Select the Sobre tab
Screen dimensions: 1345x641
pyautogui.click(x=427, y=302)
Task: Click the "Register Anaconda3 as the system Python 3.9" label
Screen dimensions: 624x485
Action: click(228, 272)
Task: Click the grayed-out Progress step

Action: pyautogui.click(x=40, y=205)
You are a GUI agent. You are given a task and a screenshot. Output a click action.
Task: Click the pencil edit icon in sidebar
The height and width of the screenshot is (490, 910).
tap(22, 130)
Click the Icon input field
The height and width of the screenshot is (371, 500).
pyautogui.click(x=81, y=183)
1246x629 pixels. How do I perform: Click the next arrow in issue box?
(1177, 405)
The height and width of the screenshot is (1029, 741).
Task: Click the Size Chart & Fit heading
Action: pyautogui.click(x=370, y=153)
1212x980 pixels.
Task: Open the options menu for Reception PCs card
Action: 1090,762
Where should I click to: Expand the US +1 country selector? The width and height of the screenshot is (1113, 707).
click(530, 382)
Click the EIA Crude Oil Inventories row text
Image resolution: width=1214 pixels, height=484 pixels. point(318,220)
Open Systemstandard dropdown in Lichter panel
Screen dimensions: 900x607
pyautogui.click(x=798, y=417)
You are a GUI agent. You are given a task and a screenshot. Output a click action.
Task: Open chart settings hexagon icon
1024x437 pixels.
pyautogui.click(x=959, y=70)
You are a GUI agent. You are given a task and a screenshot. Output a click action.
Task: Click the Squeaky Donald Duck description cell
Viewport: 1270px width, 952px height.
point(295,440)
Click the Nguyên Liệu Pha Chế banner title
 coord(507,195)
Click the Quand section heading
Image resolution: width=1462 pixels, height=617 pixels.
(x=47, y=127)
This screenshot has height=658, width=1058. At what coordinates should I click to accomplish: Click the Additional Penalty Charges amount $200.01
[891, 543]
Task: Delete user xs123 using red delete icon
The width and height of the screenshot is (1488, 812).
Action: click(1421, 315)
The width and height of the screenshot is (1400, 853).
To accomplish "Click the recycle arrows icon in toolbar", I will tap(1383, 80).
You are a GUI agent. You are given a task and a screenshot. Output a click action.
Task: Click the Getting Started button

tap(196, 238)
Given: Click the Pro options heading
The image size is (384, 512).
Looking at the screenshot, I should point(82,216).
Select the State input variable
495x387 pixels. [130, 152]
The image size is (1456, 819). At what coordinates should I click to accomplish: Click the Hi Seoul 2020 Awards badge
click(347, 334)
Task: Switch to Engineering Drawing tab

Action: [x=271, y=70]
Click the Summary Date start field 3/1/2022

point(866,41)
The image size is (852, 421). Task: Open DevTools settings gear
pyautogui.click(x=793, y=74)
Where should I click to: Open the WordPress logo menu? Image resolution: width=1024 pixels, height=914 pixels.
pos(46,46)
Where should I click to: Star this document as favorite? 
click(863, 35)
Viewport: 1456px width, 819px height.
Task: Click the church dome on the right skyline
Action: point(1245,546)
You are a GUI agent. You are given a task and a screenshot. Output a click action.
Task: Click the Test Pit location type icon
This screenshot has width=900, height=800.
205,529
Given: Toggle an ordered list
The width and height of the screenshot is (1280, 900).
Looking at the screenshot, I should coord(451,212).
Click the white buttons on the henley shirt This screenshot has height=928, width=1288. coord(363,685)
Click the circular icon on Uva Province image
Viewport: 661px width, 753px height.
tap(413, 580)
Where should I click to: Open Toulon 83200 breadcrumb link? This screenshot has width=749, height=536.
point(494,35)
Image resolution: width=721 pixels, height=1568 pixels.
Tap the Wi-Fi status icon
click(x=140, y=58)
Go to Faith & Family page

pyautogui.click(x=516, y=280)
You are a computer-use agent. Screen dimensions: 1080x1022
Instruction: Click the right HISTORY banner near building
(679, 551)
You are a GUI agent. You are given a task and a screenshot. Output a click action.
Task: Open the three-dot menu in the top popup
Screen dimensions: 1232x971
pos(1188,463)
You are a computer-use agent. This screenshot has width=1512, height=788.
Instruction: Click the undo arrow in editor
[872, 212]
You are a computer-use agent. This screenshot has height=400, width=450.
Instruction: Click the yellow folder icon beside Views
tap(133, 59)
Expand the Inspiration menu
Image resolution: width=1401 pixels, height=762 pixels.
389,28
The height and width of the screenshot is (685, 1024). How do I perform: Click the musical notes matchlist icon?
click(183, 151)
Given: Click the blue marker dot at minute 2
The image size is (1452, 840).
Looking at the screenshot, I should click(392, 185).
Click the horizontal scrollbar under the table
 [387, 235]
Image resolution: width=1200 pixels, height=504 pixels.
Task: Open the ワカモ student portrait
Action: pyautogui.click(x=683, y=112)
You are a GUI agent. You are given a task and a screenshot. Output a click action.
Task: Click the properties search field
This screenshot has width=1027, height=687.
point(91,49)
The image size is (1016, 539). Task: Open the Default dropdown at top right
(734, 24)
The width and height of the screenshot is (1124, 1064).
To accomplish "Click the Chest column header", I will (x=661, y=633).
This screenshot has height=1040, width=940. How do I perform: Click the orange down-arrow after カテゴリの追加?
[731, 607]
● ● ● ● ●
[STATED PROBLEM]
Can you rewrite all of the material above as a numbered list, one line per item, with the blank lines dropped?

[RESULT FOR THIS EXERCISE]
1. Select the Sobre tab
2. Screen dimensions: 1345x641
3. pyautogui.click(x=427, y=302)
4. Task: Click the "Register Anaconda3 as the system Python 3.9" label
5. Screen dimensions: 624x485
6. Action: click(228, 272)
7. Task: Click the grayed-out Progress step
8. Action: pyautogui.click(x=40, y=205)
9. You are a GUI agent. You are given a task and a screenshot. Output a click action.
10. Task: Click the pencil edit icon in sidebar
11. The height and width of the screenshot is (490, 910).
12. tap(22, 130)
13. Click the Icon input field
14. The height and width of the screenshot is (371, 500).
15. pyautogui.click(x=81, y=183)
16. 1246x629 pixels. How do I perform: Click the next arrow in issue box?
17. (1177, 405)
18. The height and width of the screenshot is (1029, 741).
19. Task: Click the Size Chart & Fit heading
20. Action: pyautogui.click(x=370, y=153)
21. 1212x980 pixels.
22. Task: Open the options menu for Reception PCs card
23. Action: 1090,762
24. Where should I click to: Expand the US +1 country selector? The width and height of the screenshot is (1113, 707).
25. click(530, 382)
26. Click the EIA Crude Oil Inventories row text
27. Image resolution: width=1214 pixels, height=484 pixels. point(318,220)
28. Open Systemstandard dropdown in Lichter panel
29. Screen dimensions: 900x607
30. pyautogui.click(x=798, y=417)
31. You are a GUI agent. You are given a task and a screenshot. Output a click action.
32. Task: Open chart settings hexagon icon
33. 1024x437 pixels.
34. pyautogui.click(x=959, y=70)
35. You are a GUI agent. You are given a task and a screenshot. Output a click action.
36. Task: Click the Squeaky Donald Duck description cell
37. Viewport: 1270px width, 952px height.
38. point(295,440)
39. Click the Nguyên Liệu Pha Chế banner title
40.  coord(507,195)
41. Click the Quand section heading
42. Image resolution: width=1462 pixels, height=617 pixels.
43. (x=47, y=127)
44. This screenshot has height=658, width=1058. At what coordinates should I click to accomplish: Click the Additional Penalty Charges amount $200.01
45. [891, 543]
46. Task: Delete user xs123 using red delete icon
47. The width and height of the screenshot is (1488, 812).
48. Action: click(1421, 315)
49. The width and height of the screenshot is (1400, 853).
50. To accomplish "Click the recycle arrows icon in toolbar", I will tap(1383, 80).
51. You are a GUI agent. You are given a task and a screenshot. Output a click action.
52. Task: Click the Getting Started button
53. tap(196, 238)
54. Given: Click the Pro options heading
55. The image size is (384, 512).
56. Looking at the screenshot, I should point(82,216).
57. Select the State input variable
58. 495x387 pixels. [130, 152]
59. The image size is (1456, 819). At what coordinates should I click to accomplish: Click the Hi Seoul 2020 Awards badge
60. click(347, 334)
61. Task: Switch to Engineering Drawing tab
62. Action: [x=271, y=70]
63. Click the Summary Date start field 3/1/2022
64. point(866,41)
65. The image size is (852, 421). Task: Open DevTools settings gear
66. pyautogui.click(x=793, y=74)
67. Where should I click to: Open the WordPress logo menu? Image resolution: width=1024 pixels, height=914 pixels.
68. pos(46,46)
69. Where should I click to: Star this document as favorite? 
70. click(863, 35)
71. Viewport: 1456px width, 819px height.
72. Task: Click the church dome on the right skyline
73. Action: point(1245,546)
74. You are a GUI agent. You are given a task and a screenshot. Output a click action.
75. Task: Click the Test Pit location type icon
76. This screenshot has width=900, height=800.
77. 205,529
78. Given: Toggle an ordered list
79. The width and height of the screenshot is (1280, 900).
80. Looking at the screenshot, I should coord(451,212).
81. Click the white buttons on the henley shirt This screenshot has height=928, width=1288. coord(363,685)
82. Click the circular icon on Uva Province image
83. Viewport: 661px width, 753px height.
84. tap(413, 580)
85. Where should I click to: Open Toulon 83200 breadcrumb link? This screenshot has width=749, height=536.
86. point(494,35)
87. Image resolution: width=721 pixels, height=1568 pixels.
88. Tap the Wi-Fi status icon
89. click(x=140, y=58)
90. Go to Faith & Family page
91. pyautogui.click(x=516, y=280)
92. You are a computer-use agent. Screen dimensions: 1080x1022
93. Instruction: Click the right HISTORY banner near building
94. (679, 551)
95. You are a GUI agent. You are given a task and a screenshot. Output a click action.
96. Task: Open the three-dot menu in the top popup
97. Screen dimensions: 1232x971
98. pos(1188,463)
99. You are a computer-use agent. This screenshot has width=1512, height=788.
100. Instruction: Click the undo arrow in editor
101. [872, 212]
102. You are a computer-use agent. This screenshot has height=400, width=450.
103. Instruction: Click the yellow folder icon beside Views
104. tap(133, 59)
105. Expand the Inspiration menu
106. Image resolution: width=1401 pixels, height=762 pixels.
107. 389,28
108. The height and width of the screenshot is (685, 1024). How do I perform: Click the musical notes matchlist icon?
109. click(183, 151)
110. Given: Click the blue marker dot at minute 2
111. The image size is (1452, 840).
112. Looking at the screenshot, I should click(392, 185).
113. Click the horizontal scrollbar under the table
114.  [387, 235]
115. Image resolution: width=1200 pixels, height=504 pixels.
116. Task: Open the ワカモ student portrait
117. Action: pyautogui.click(x=683, y=112)
118. You are a GUI agent. You are given a task and a screenshot. Output a click action.
119. Task: Click the properties search field
120. This screenshot has width=1027, height=687.
121. point(91,49)
122. The image size is (1016, 539). Task: Open the Default dropdown at top right
123. (734, 24)
124. The width and height of the screenshot is (1124, 1064).
125. To accomplish "Click the Chest column header", I will (x=661, y=633).
126. This screenshot has height=1040, width=940. How do I perform: Click the orange down-arrow after カテゴリの追加?
127. [731, 607]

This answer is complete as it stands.